◆ RECORDED INFORMATION ◆
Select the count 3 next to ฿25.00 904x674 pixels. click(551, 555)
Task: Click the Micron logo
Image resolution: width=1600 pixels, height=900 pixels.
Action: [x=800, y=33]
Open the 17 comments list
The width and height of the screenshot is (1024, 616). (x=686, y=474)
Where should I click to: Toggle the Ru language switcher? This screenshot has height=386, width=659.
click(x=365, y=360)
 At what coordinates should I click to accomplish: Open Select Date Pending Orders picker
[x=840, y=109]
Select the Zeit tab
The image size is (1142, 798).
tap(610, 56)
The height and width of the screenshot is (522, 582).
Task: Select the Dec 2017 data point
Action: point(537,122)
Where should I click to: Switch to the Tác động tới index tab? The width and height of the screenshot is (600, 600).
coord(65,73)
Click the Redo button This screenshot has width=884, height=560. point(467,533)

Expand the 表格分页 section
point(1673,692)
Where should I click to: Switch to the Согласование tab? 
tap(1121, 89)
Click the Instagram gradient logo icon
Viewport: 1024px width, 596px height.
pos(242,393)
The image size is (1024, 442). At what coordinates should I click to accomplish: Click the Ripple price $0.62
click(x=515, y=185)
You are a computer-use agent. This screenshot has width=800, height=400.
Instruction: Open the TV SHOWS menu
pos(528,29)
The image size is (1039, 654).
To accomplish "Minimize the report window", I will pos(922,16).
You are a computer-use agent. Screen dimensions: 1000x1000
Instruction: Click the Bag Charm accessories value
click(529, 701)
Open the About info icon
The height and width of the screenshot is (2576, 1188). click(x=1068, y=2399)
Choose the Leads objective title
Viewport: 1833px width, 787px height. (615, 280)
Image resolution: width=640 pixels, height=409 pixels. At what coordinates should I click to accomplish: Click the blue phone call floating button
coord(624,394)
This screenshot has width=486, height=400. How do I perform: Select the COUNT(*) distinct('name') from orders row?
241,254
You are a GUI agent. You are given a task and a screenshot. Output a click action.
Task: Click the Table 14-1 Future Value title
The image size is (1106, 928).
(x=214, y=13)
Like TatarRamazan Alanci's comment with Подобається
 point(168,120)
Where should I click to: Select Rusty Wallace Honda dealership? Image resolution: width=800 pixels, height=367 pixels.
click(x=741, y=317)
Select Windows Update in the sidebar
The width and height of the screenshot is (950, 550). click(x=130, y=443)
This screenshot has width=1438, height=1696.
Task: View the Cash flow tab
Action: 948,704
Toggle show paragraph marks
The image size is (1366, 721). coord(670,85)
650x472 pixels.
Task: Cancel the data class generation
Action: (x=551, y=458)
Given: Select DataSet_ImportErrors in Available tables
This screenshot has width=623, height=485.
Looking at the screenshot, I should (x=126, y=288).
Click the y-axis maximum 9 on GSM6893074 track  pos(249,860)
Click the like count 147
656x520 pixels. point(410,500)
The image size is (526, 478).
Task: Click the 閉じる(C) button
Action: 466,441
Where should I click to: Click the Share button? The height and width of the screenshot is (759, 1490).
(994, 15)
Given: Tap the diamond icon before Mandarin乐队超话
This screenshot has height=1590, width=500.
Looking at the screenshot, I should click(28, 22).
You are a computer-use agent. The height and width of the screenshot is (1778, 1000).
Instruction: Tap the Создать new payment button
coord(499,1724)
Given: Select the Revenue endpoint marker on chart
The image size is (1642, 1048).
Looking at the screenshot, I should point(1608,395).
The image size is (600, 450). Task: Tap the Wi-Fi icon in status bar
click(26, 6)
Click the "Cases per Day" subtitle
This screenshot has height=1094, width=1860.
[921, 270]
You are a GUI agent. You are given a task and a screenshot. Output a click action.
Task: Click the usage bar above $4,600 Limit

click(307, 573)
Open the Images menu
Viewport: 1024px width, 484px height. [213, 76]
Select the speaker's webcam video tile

◆ WHAT TO WORK ON ◆
Return exactly the lines in the records above, beginning with the one that holds "This screenshot has width=623, height=485." and ending with the last.

◆ TASK RESPONSE ◆
This screenshot has width=623, height=485.
Looking at the screenshot, I should (x=126, y=288).
Click the y-axis maximum 9 on GSM6893074 track  pos(249,860)
Click the like count 147
656x520 pixels. point(410,500)
The image size is (526, 478).
Task: Click the 閉じる(C) button
Action: 466,441
Where should I click to: Click the Share button? The height and width of the screenshot is (759, 1490).
(994, 15)
Given: Tap the diamond icon before Mandarin乐队超话
This screenshot has height=1590, width=500.
Looking at the screenshot, I should click(28, 22).
You are a computer-use agent. The height and width of the screenshot is (1778, 1000).
Instruction: Tap the Создать new payment button
coord(499,1724)
Given: Select the Revenue endpoint marker on chart
The image size is (1642, 1048).
Looking at the screenshot, I should point(1608,395).
The image size is (600, 450). Task: Tap the Wi-Fi icon in status bar
click(26, 6)
Click the "Cases per Day" subtitle
This screenshot has height=1094, width=1860.
[921, 270]
You are a GUI agent. You are given a task and a screenshot. Output a click action.
Task: Click the usage bar above $4,600 Limit

click(307, 573)
Open the Images menu
Viewport: 1024px width, 484px height. [213, 76]
Select the speaker's webcam video tile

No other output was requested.